About 150 out of 519 MBBS students from various Indian medical colleges who were thrown out by the Medical Council of India (MCI) for violating Supreme Court orders on counselling before admissions protested outside Union health minister J P Nadda’s residence on Wednesday.
In Delhi, the protesting students, some with parents, said they were getting desperate and would not know what to do if justice was denied to them. One of the parents said the students had stopped eating and drinking, many were depressed.
A Supreme Court had in an order on September 28, 2016, directed that all admissions had to be done after counselling by the state governments.The students were asked by MCI to leave as they had been admitted without counselling in 17 medical colleges in the country out of which 14 were in Uttar Pradesh.

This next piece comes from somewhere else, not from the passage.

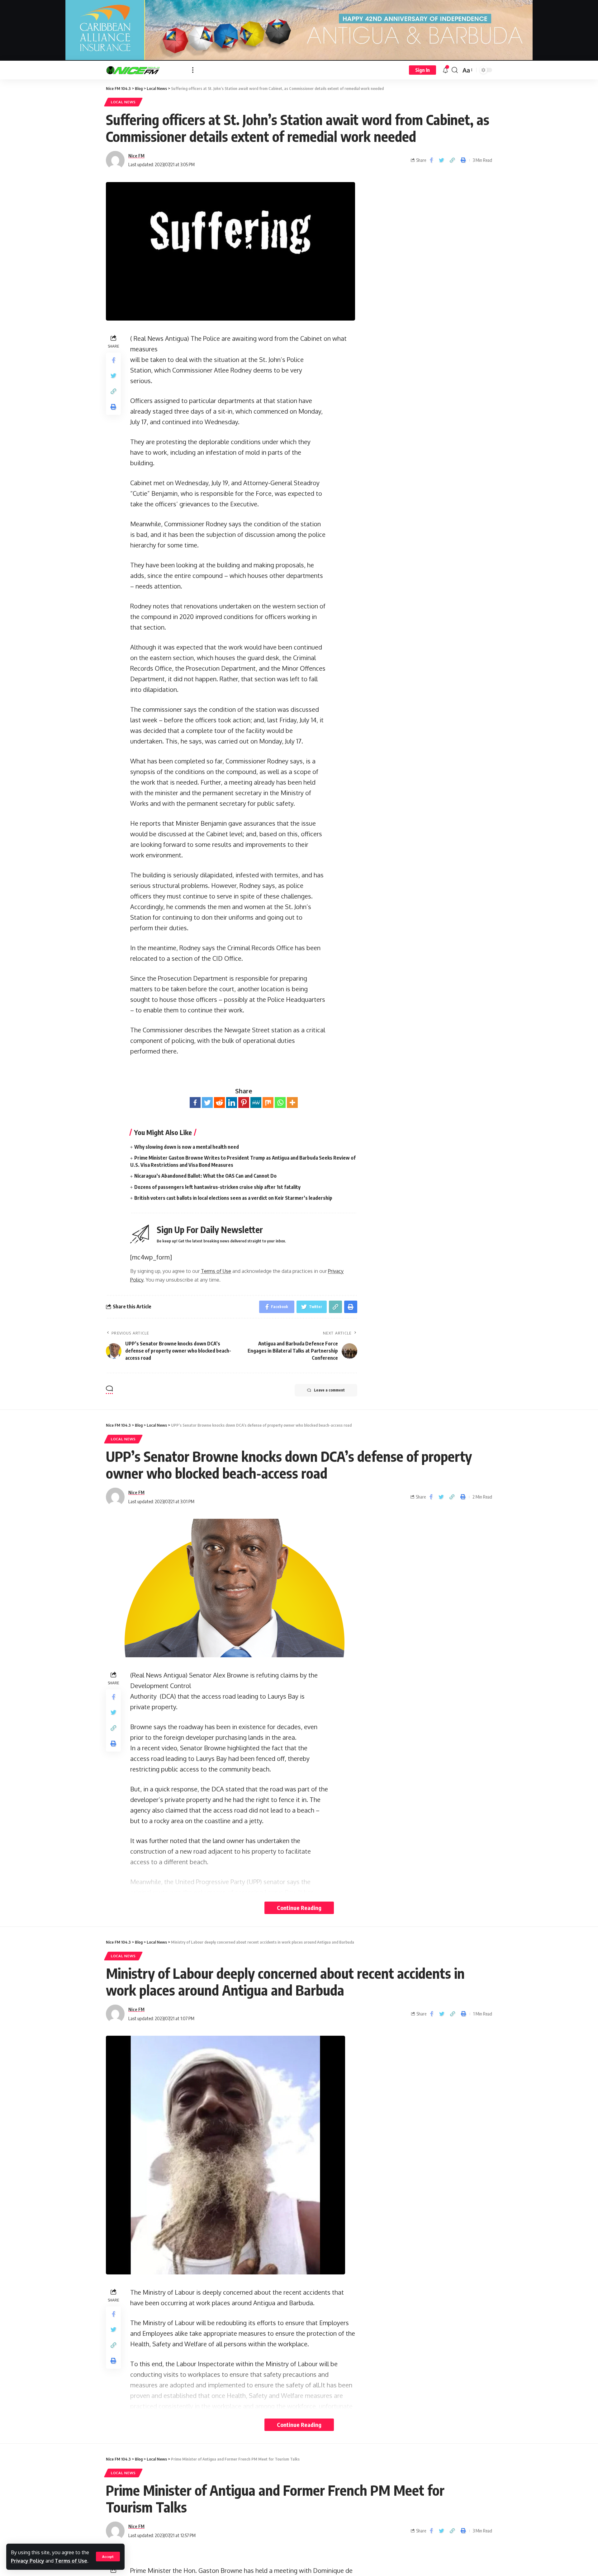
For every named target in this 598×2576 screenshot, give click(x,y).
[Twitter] (207, 1102)
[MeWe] (255, 1102)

Many of the students already in MBBS programmes for three months were shocked to get notices from MCI asking them to vacate their seats. Those protesting in Delhi said they were forced to go for direct admissions despite high scores in the tough medical college entrance test NEET ( National Eligibility cum Entrance Test) as the counselling process was “too slow” and they had not managed to get admission till October 6, 2016, a day before the last date of counselling. All of the 519 students took direct admission on October 7.
Shekhar Tripathy 26, studying in Hind Medical College near Lucknow, says his dreams are shattered. “We were attending classes for the last three months and all of a sudden MCI served us letters to cancel our admissions. All my relatives, family members and friends know that I am pursuing MBBS and I will become a doctor. Now what will I tell them? I have no options left,” he said.